Shift 2: Rendering strategy as a per-page decision
Client-side rendering means every visitor downloads JavaScript, runs it, then sees content — and search engines see a mostly empty div. For dashboards behind a login, fine. For anything public, it's a real cost: slower first paint on mid-range phones and weaker SEO.
Next.js makes rendering a spectrum you choose per page: fully static (this blog post — generated once at build, served as HTML), server-rendered per request, or client-rendered where interactivity demands it. The framework's job is letting a marketing page and a live dashboard coexist in one codebase, each rendered the way it should be. (The server/client component split that powers this has its own decision rules — I've broken those down in a separate practical guide.)
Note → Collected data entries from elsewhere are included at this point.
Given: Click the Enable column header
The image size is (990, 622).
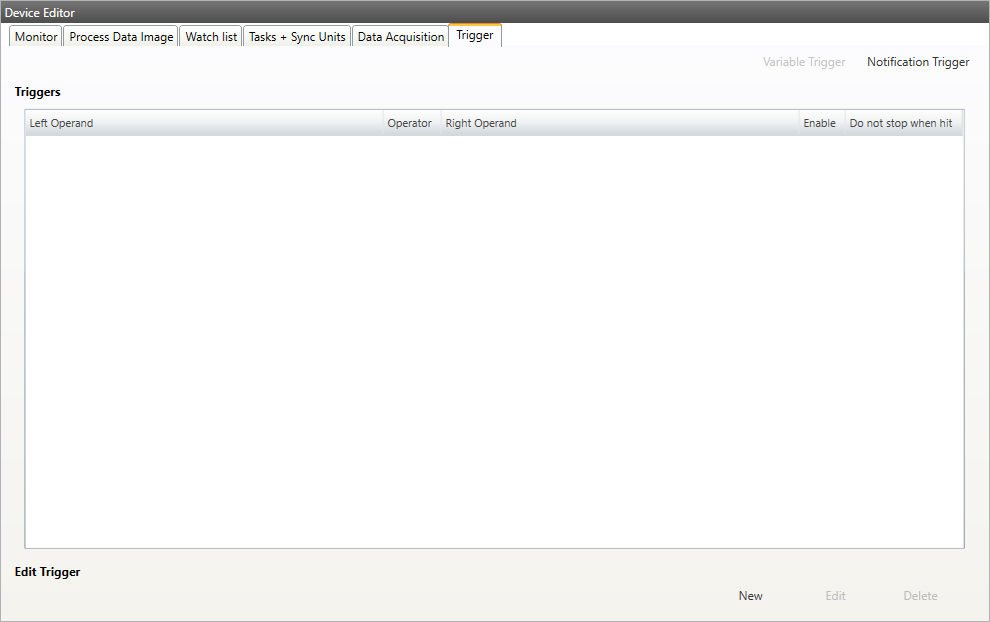Looking at the screenshot, I should [x=819, y=123].
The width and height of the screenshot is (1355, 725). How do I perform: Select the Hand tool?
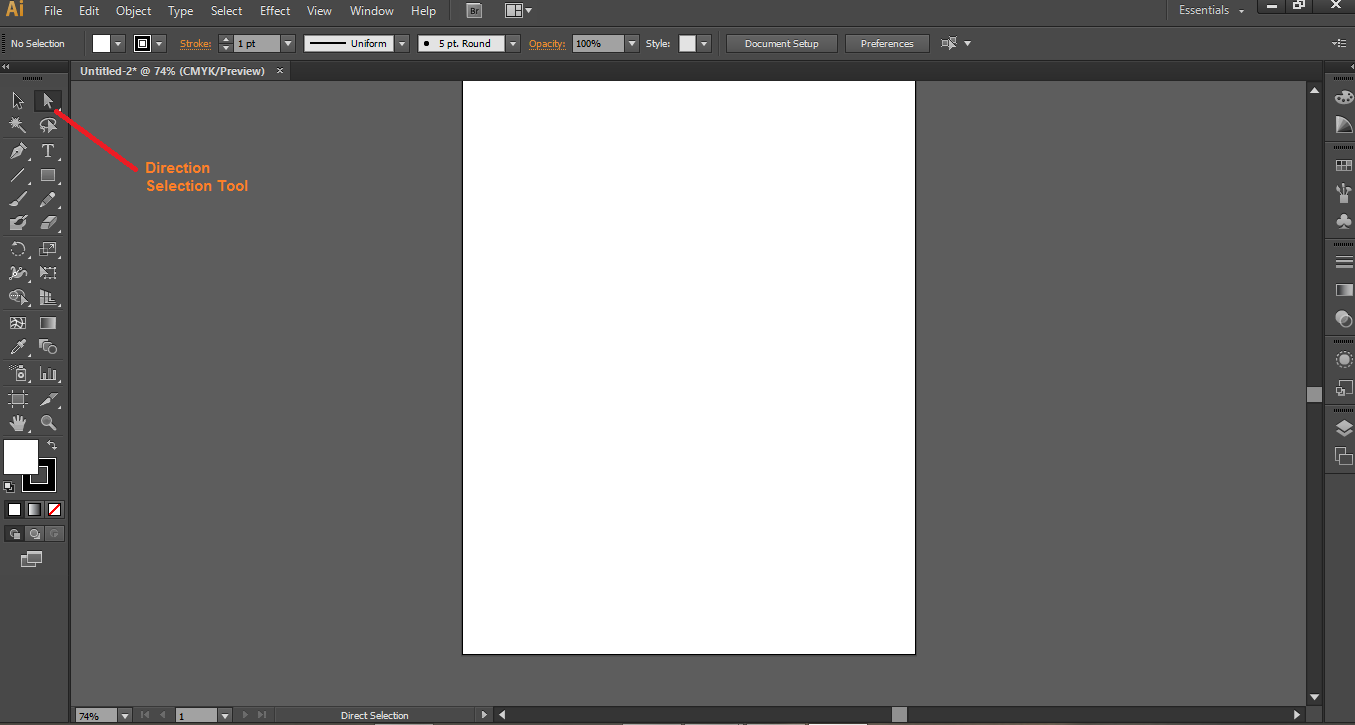pos(18,423)
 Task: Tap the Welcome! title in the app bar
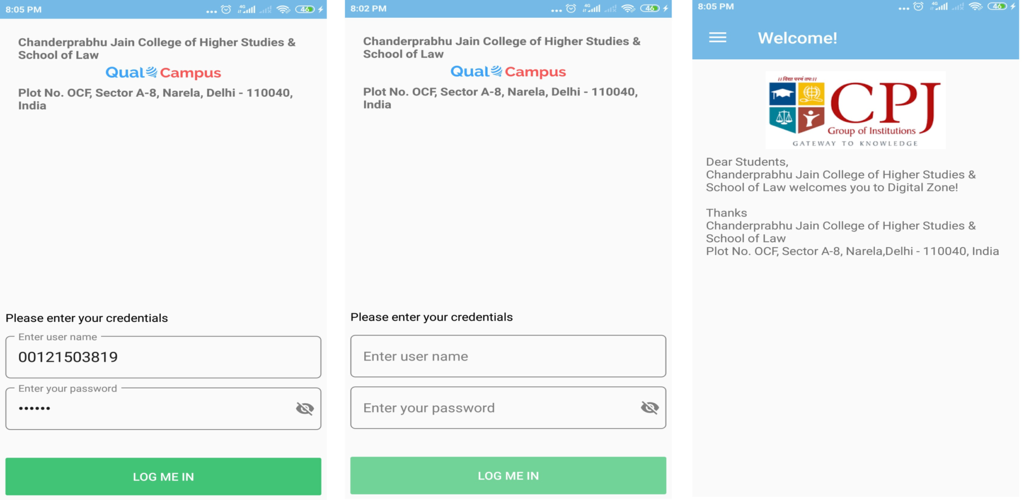(797, 38)
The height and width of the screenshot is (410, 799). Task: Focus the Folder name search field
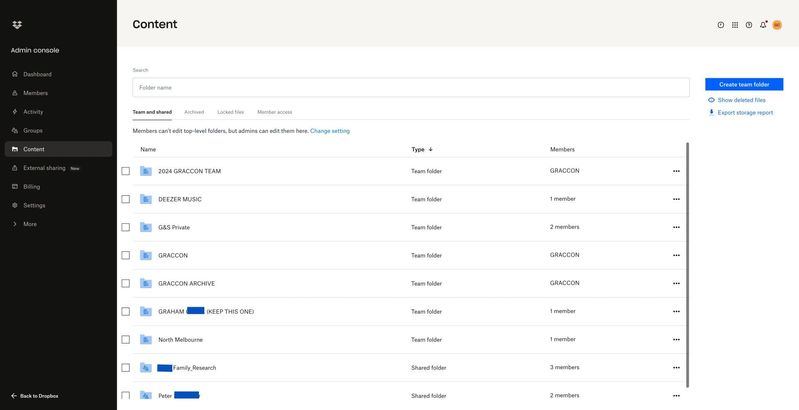(x=410, y=88)
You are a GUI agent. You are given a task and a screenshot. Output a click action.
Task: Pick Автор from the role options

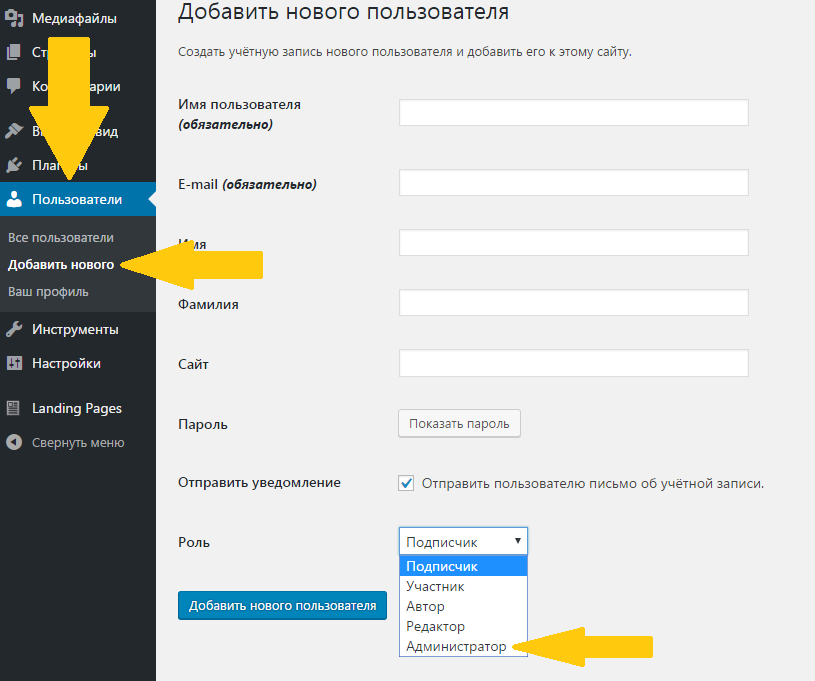[x=425, y=606]
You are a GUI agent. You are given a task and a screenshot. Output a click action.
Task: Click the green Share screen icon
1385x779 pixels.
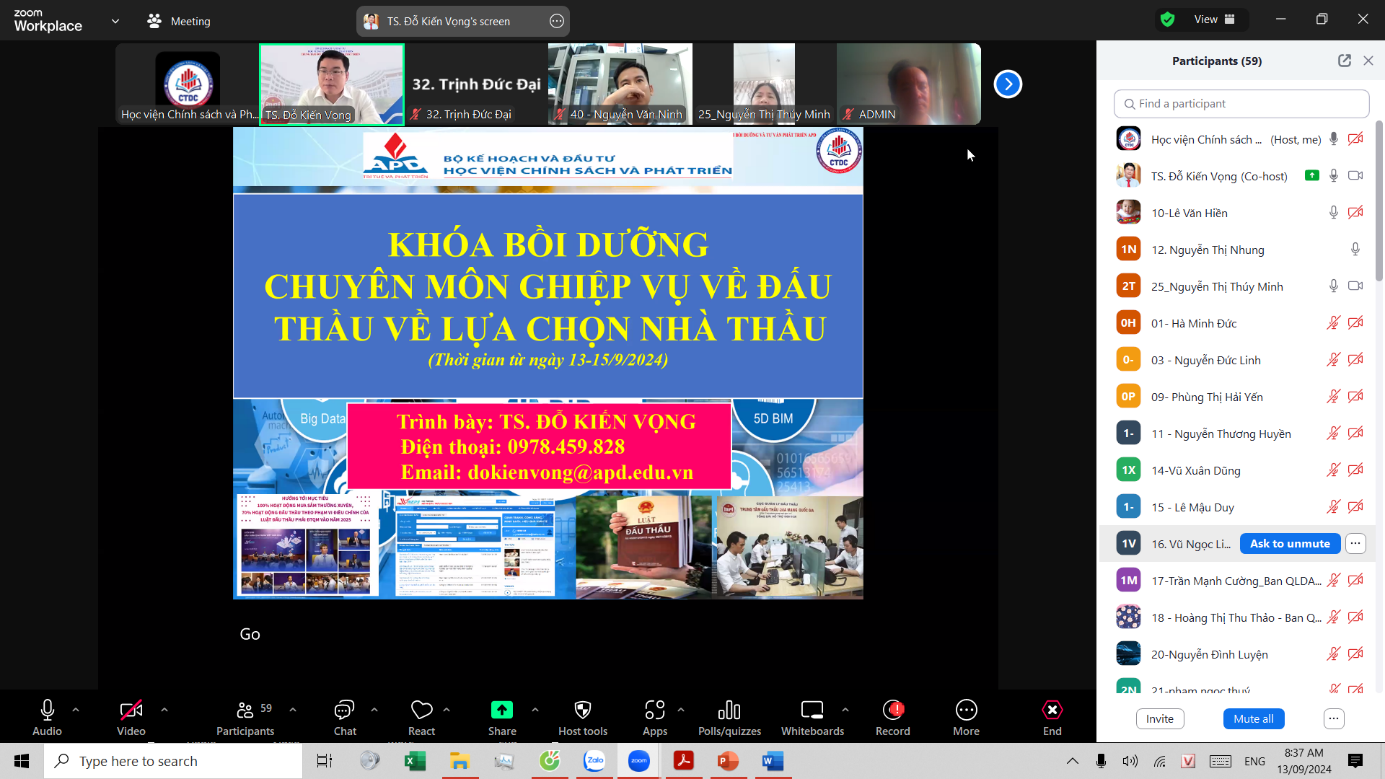pyautogui.click(x=502, y=710)
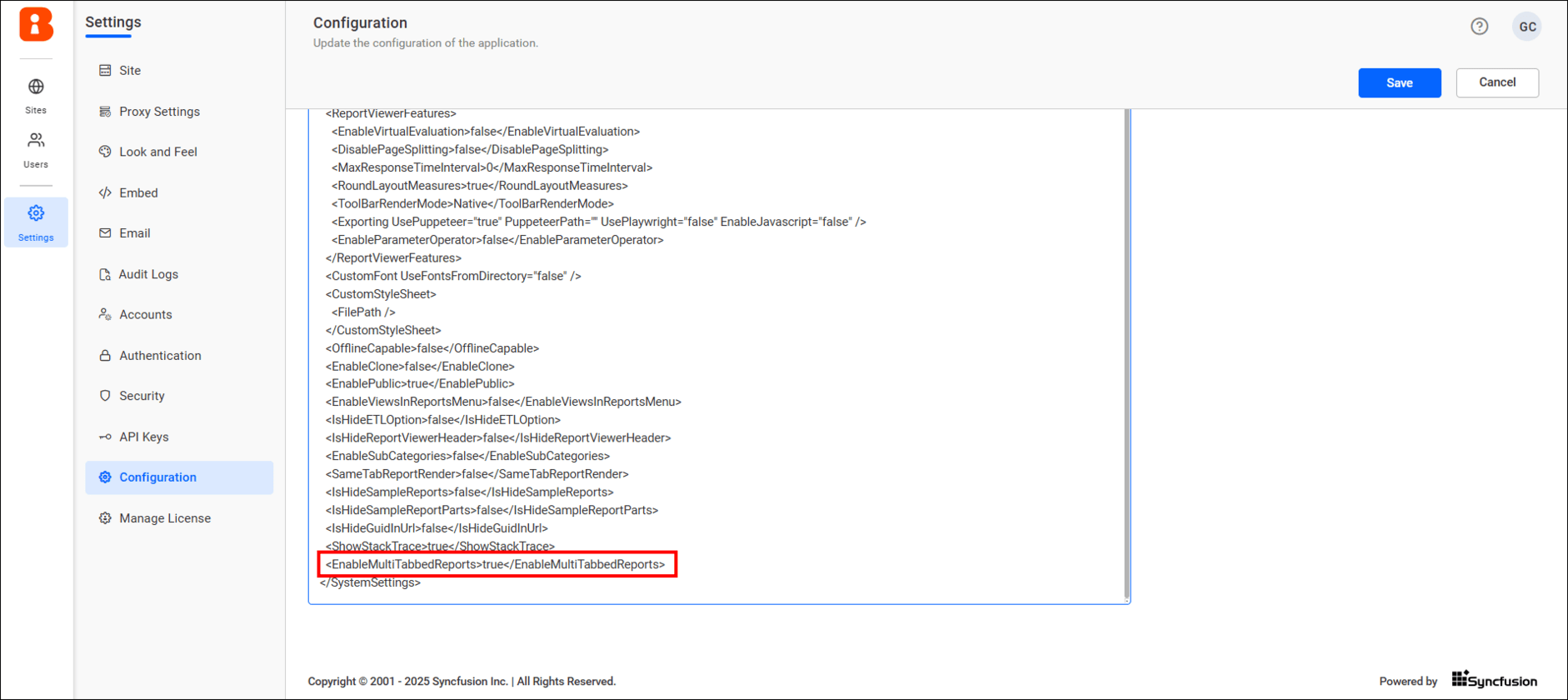
Task: Click the EnableMultiTabbedReports line in the editor
Action: coord(496,564)
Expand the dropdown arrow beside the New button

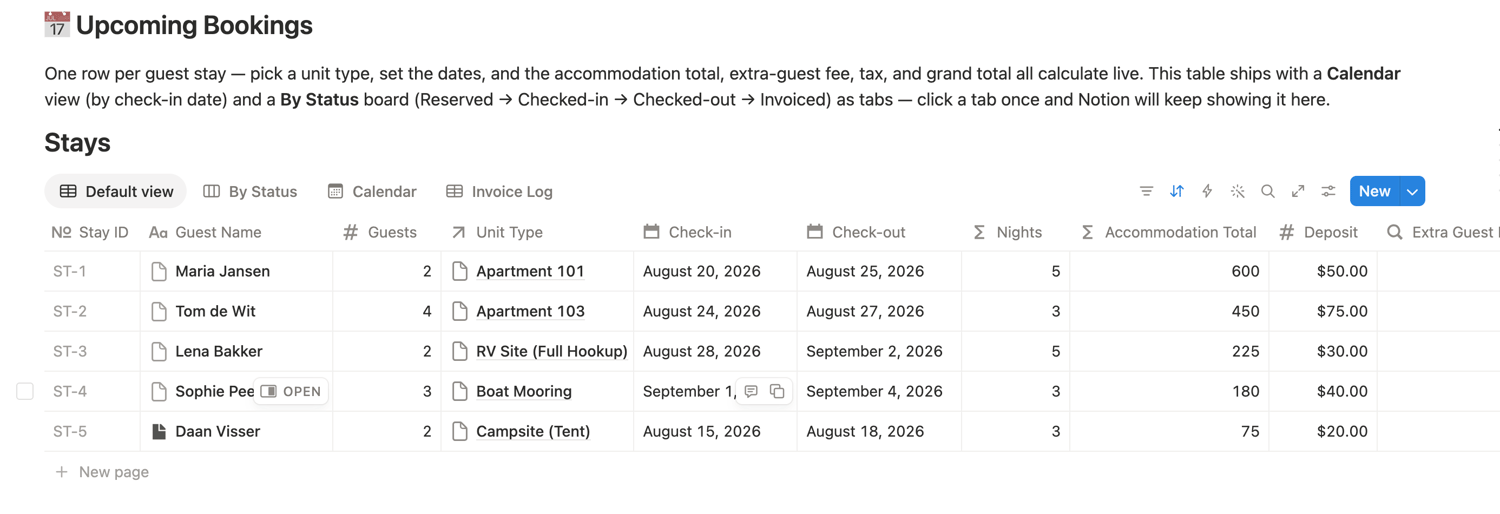point(1412,191)
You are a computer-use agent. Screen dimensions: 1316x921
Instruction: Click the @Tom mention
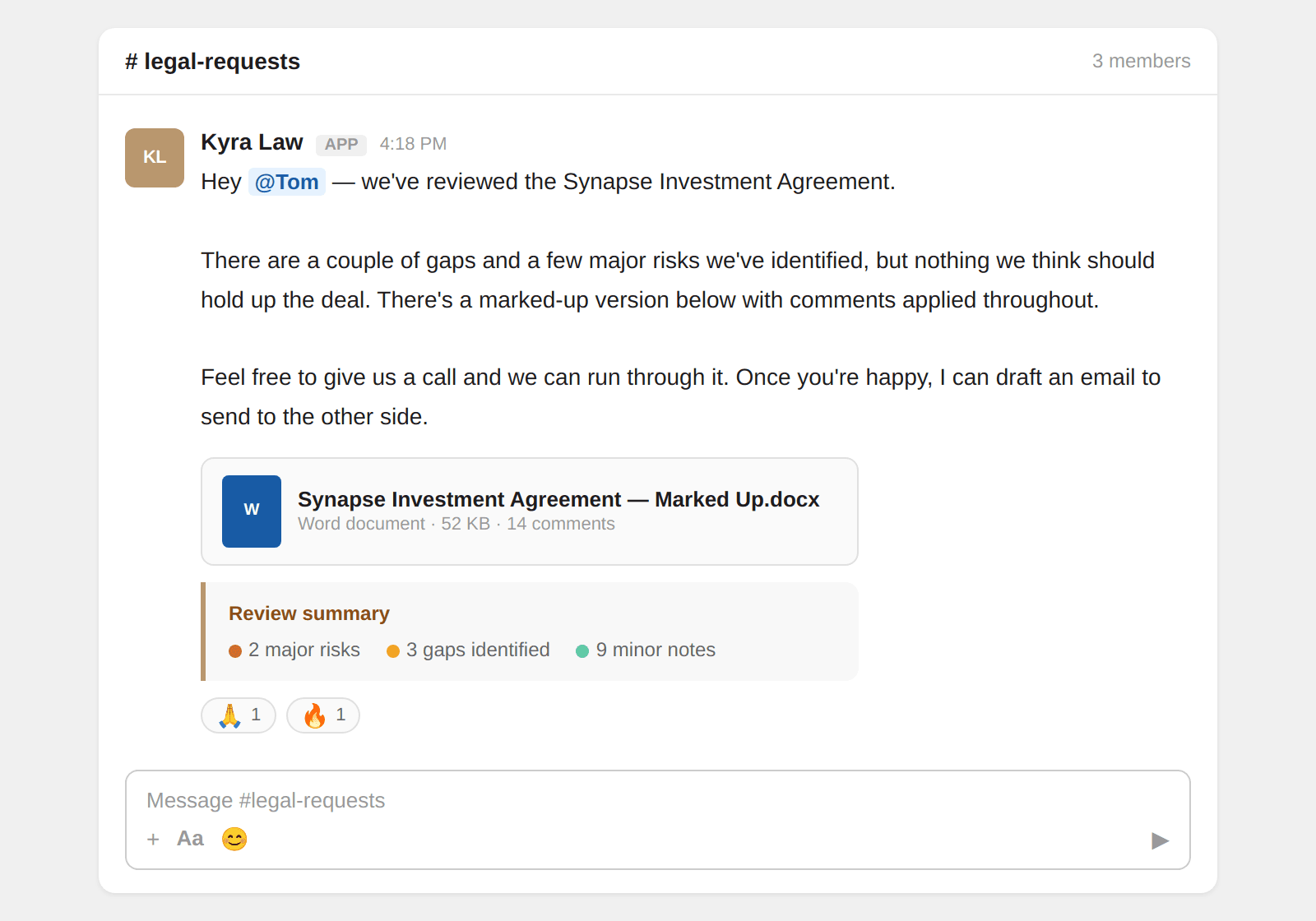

Shift 3: API routes replace a second project
Small products constantly need a little backend: a contact form that sends email, a webhook receiver, a proxy that hides an API key. In the plain-React world that means standing up and deploying a separate service. In Next.js it's a file:
// app/api/contact/route.ts — deployed with the site, no second service
export async function POST(request: Request) {
const data = await request.json();
await sendMail(data);
return Response.json({ ok: true });
}This site's contact form works exactly this way — SMTP credentials stay server-side, and there is no second repository, pipeline, or server to babysit. For small-to-mid products, that's a genuine reduction in operational surface, not just convenience.
When plain React (Vite) still makes sense
- Internal tools behind a login. No SEO, users on fast machines, CSR is fine — Vite's simpler mental model and faster feedback loop win.
- A dedicated backend team already owns the API. If the backend exists, API routes are redundant and SSR may complicate deployment for little gain.
- Embedded widgets and micro-frontends. You're shipping a component into someone else's page; a framework wrapping your whole app has nothing to wrap.
- Teams allergic to framework coupling. Next.js is a commitment to Vercel-shaped conventions. Self-hosting works fine (this site runs on a plain Node server), but the gravitational pull is real and worth acknowledging.
The honest summary
The question isn't "is Next.js better than React" — Next.js is React, plus the fifteen decisions every real project makes anyway, pre-made well. When those decisions match your project (public pages, mixed rendering, light backend needs), starting from plain React means paying senior-engineer time to rebuild a worse version of them. When they don't match — internal tools, existing backends, embeds — skip the framework without guilt. I know which situation I'm in more often. That's why my default changed.